The output of the convolutional part of the CNN is fed to a sequence of 2 fully connected (FC) layers, followed by the output layer. Dropout regularization layer was inserted between the first and the second FC layer with a rate of 0.3. The dropout rate was chosen in the validation stage (see Table 1). A batch normalization layer was added in order to stabilize the learning process and reduce the number of training epochs. The last FC layer has only one neuron as it provides the model projection in a 1-dimensional space: its value is used to classify the sample into the corresponding class according to the threshold model. Inspiring from [37], the threshold-based approach we adopt in the output layer of the CNN is the CLM. In the CLM formulation [40], the class order is enforced by the following latent constraint:

$$\begin{aligned} f^{-1}(P(y\le y_{c}\Vert \mathbf {x}))=t_{c}-f(\mathbf {x}) \end{aligned}$$
(1)

where \(c=1,\dots ,C-1\), \(f^{-1}:[0,1] \rightarrow \infty\) is a monotonic function (inverse link function) and \(t_{c}\) is the threshold defined for class \(y_{c}\). Hence, the class \(y_{c}\) is predicted if and only if \(f(\mathbf {x})\in [t_{c-1}, t_c]\).
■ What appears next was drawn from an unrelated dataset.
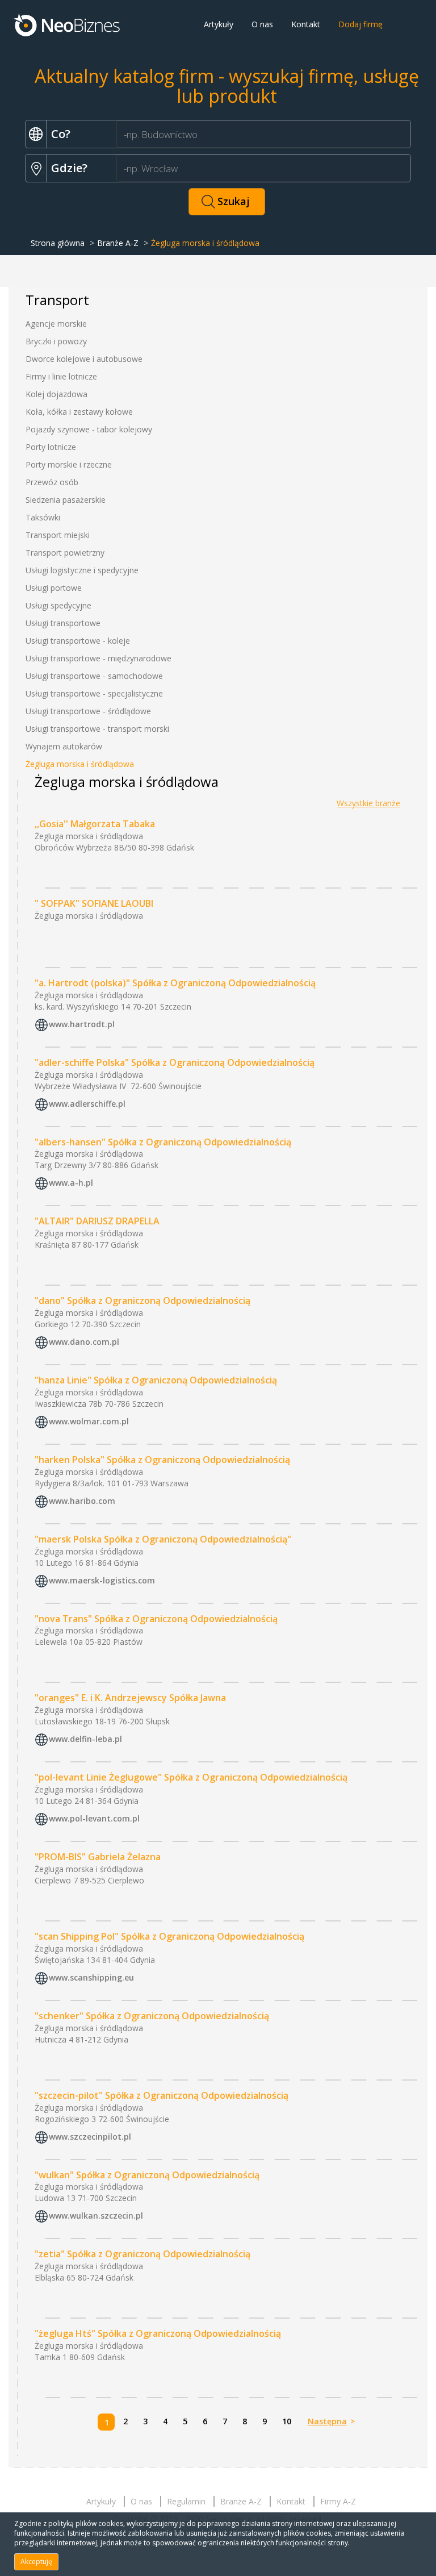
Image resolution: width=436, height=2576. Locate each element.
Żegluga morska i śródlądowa (80, 763)
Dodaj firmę (360, 24)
We integrated in the output layer of the architecture different forms of CLM exploring many link functions, all following the form \(link[P(y\le y_{c}\Vert \mathbf {x})]=t_{c}-f(\mathbf {x})\). They are defined as follows:

  • logit link function defined as follows:

    $$\begin{aligned} P(y\le y_{c}\Vert \mathbf {x})=\frac{1}{1+e^{-{s(t_{c}-f(\mathbf {x}))}}} \end{aligned}$$
    (2)
  • probit link function defined as follows:

    $$\begin{aligned} P(y\le y_{c}\Vert \mathbf {x})=\int _{-\infty }^{t_{c}-f(\mathbf {x})} \frac{s}{\sqrt{2\pi }}e^{\frac{1}{2}x^{2}}dx \end{aligned}$$
    (3)
  • clog-log link function defined as follows:

    $$\begin{aligned} P(y\le y_{c}\Vert \mathbf {x})=1-e^{-e^{s({t_c}-f(\mathbf {x}))}} \end{aligned}$$
    (4)

where s controls the slope of the CLM. Notice how the introduction of the slope represents one of the main contributions of the proposed work to control the transient between each monotonic link function with the purpose to be adapted according to the specific ordinal problem. It is worth noting that the function f is learned from the training data.
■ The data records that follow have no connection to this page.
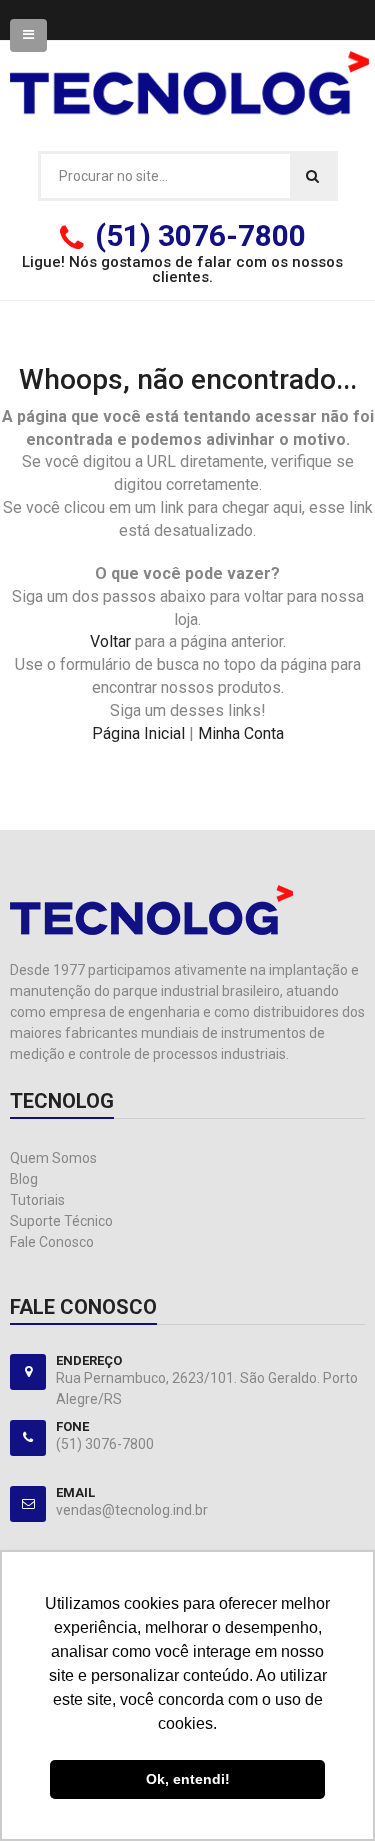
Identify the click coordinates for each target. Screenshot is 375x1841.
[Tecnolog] (189, 71)
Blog (24, 1179)
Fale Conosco (52, 1242)
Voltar (110, 641)
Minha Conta (241, 733)
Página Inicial (138, 733)
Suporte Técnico (61, 1221)
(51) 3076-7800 (200, 235)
3.3 Setting the slope and thresholds parameters

The CLMs are highly influenced by the right choice of the thresholds and slope. The thresholds represent the cutting point between adjacent ordinal classes, while the slope controls the transient of \(P(y\le y_{c}\Vert \mathbf {x})\). For instance, a small slope value may lead to a high transient in the CLM that does not enable the ordinal structure modeling (see Fig. 3).

For that reason, we have explored different formulations for the optimization of the thresholds (\(\mathbf {t}=(t_{1},t_{2},\ldots ,t_{C-2},t_{C-1})\)) and the slope (s):

  • (A): learning the slope s and the thresholds \(\mathbf {t}\) from data.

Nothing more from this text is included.